Prompt:
Copy the lines below word for word, starting at the line that has "Screen dimensions: 854x411" and ending after the line that has "point(134,380)".

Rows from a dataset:
****

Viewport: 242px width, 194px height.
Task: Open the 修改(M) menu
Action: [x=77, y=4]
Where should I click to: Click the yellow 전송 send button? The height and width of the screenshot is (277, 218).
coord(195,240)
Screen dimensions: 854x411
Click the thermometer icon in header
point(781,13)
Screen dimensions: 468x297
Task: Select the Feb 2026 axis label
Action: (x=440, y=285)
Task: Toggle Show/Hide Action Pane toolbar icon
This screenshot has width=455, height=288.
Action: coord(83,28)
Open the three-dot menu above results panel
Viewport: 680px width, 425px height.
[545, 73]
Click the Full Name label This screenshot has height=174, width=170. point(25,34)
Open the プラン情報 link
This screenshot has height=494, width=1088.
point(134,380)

****

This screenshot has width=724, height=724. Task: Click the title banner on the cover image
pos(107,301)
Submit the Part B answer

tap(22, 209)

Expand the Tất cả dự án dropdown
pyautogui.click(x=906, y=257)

****

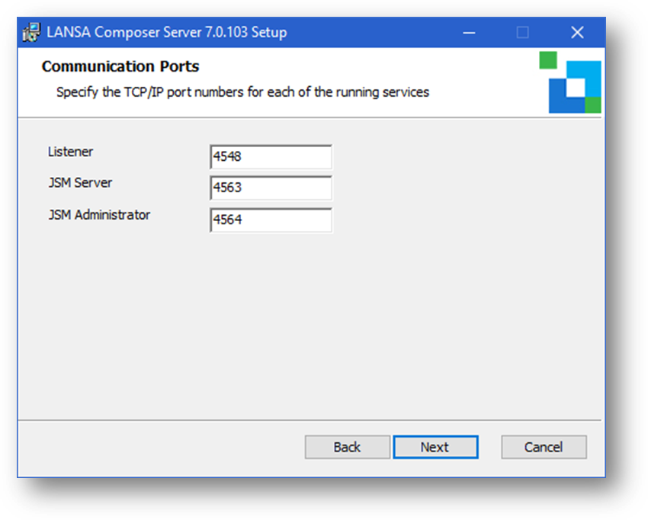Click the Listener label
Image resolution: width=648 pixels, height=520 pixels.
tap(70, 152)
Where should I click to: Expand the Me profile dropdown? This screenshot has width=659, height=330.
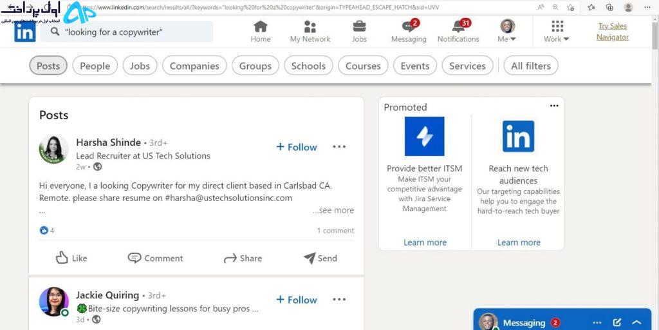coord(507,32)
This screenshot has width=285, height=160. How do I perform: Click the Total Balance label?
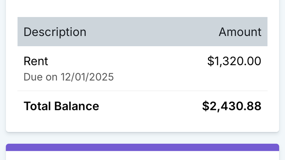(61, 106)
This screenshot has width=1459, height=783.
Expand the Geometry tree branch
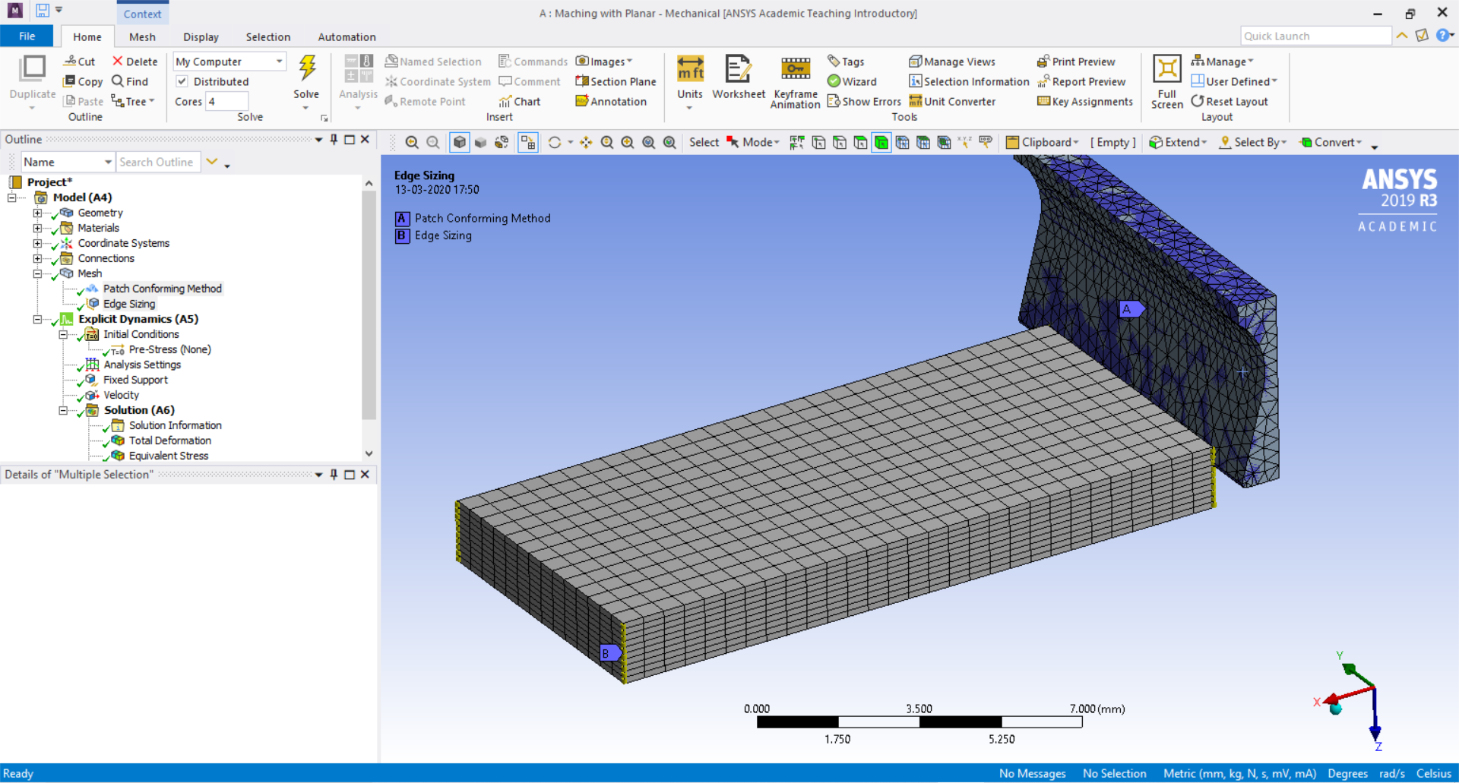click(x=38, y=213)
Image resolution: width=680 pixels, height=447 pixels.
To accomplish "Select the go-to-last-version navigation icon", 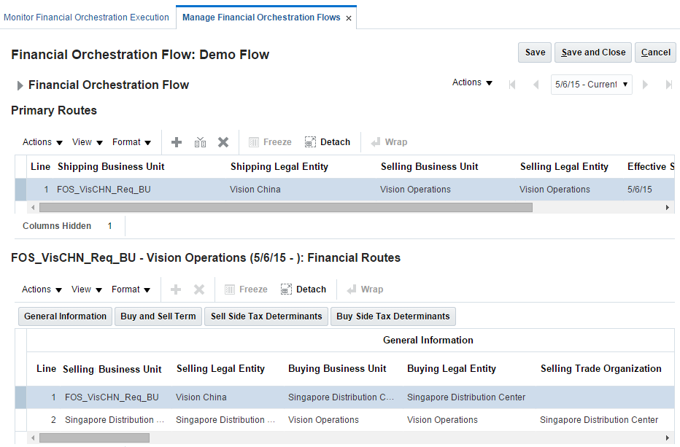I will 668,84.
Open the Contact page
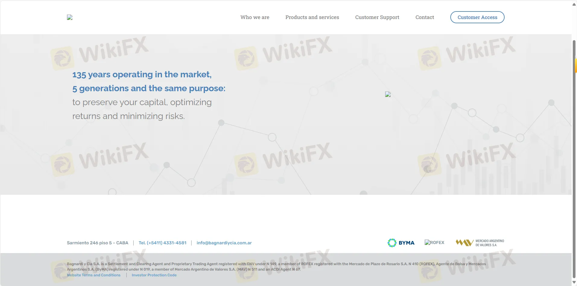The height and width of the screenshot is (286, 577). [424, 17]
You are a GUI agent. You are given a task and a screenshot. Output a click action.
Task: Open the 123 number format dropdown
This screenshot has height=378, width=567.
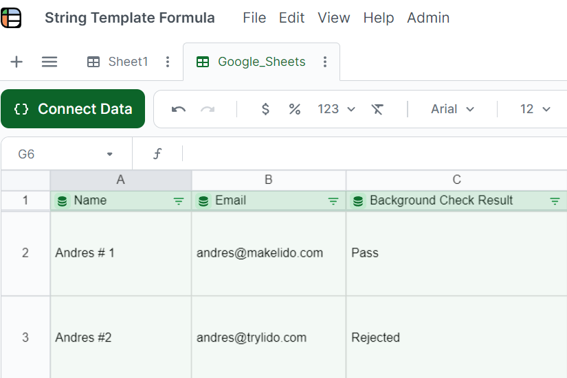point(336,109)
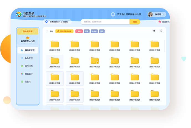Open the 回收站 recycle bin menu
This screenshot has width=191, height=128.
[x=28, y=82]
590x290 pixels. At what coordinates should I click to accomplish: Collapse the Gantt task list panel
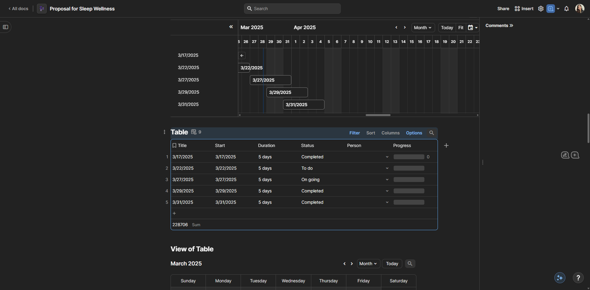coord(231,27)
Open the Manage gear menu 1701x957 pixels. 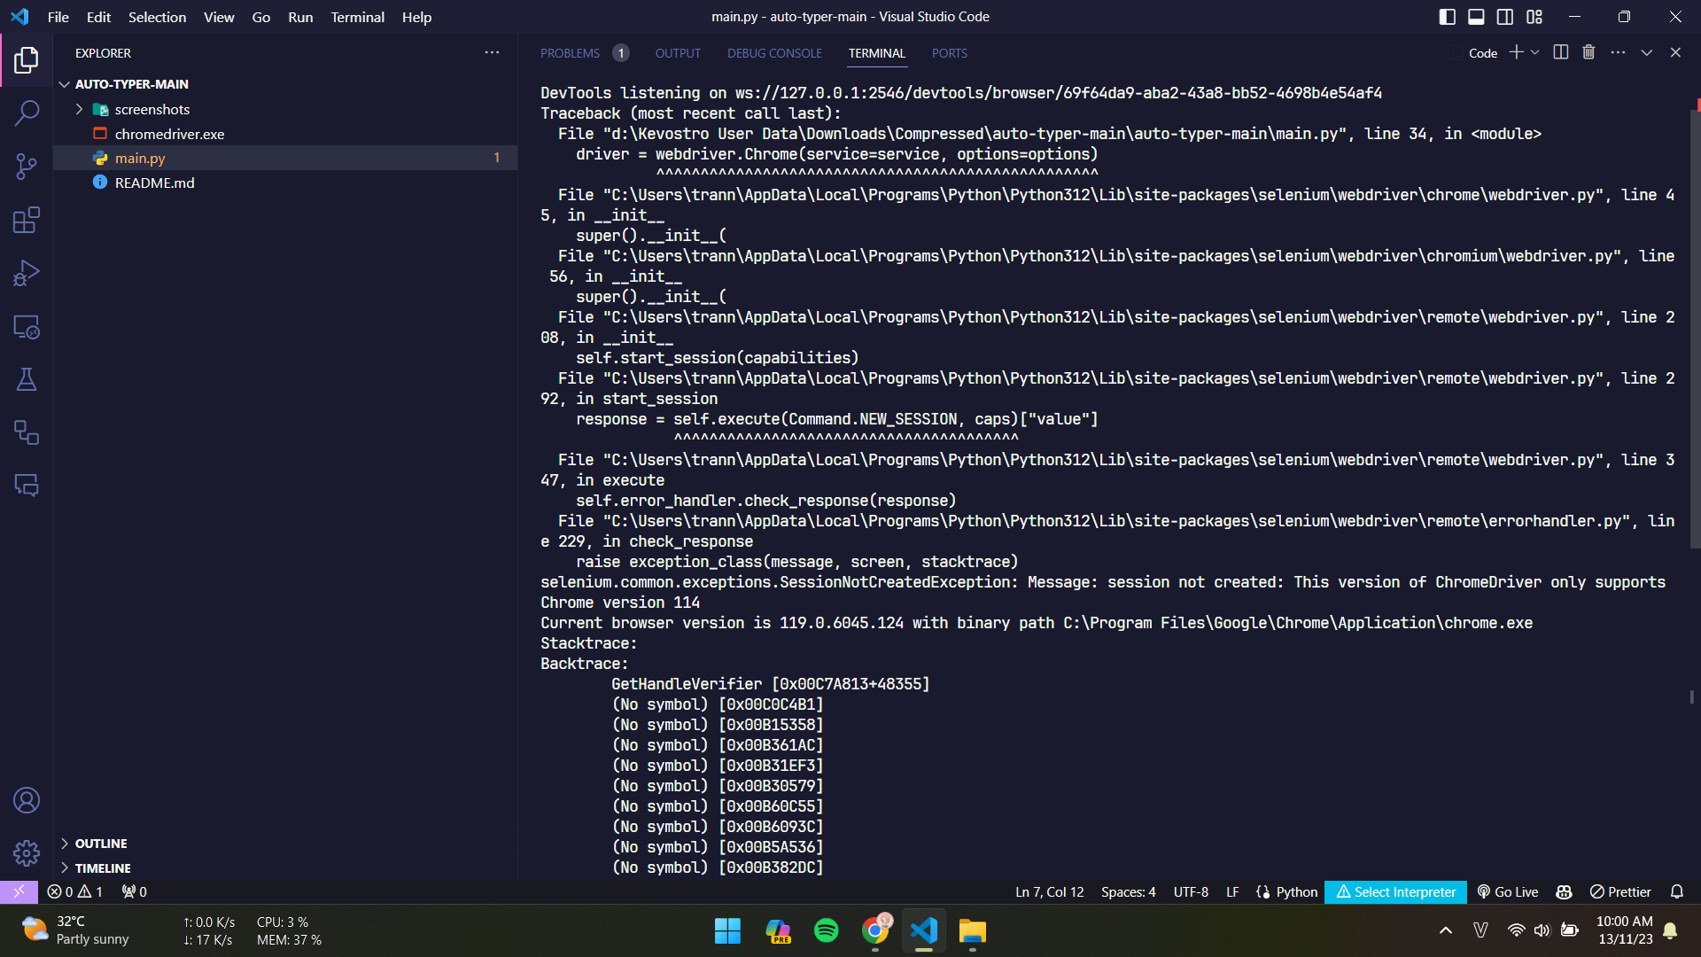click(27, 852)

****

Correct answer:
Screen dimensions: 854x411
Click the thermometer icon in header
point(781,13)
Screen dimensions: 468x297
Task: Select the Feb 2026 axis label
Action: (x=440, y=285)
Task: Toggle Show/Hide Action Pane toolbar icon
This screenshot has width=455, height=288.
Action: coord(83,28)
Open the three-dot menu above results panel
Viewport: 680px width, 425px height.
[545, 73]
Click the Full Name label This screenshot has height=174, width=170. point(25,34)
Open the プラン情報 link
This screenshot has height=494, width=1088.
point(134,380)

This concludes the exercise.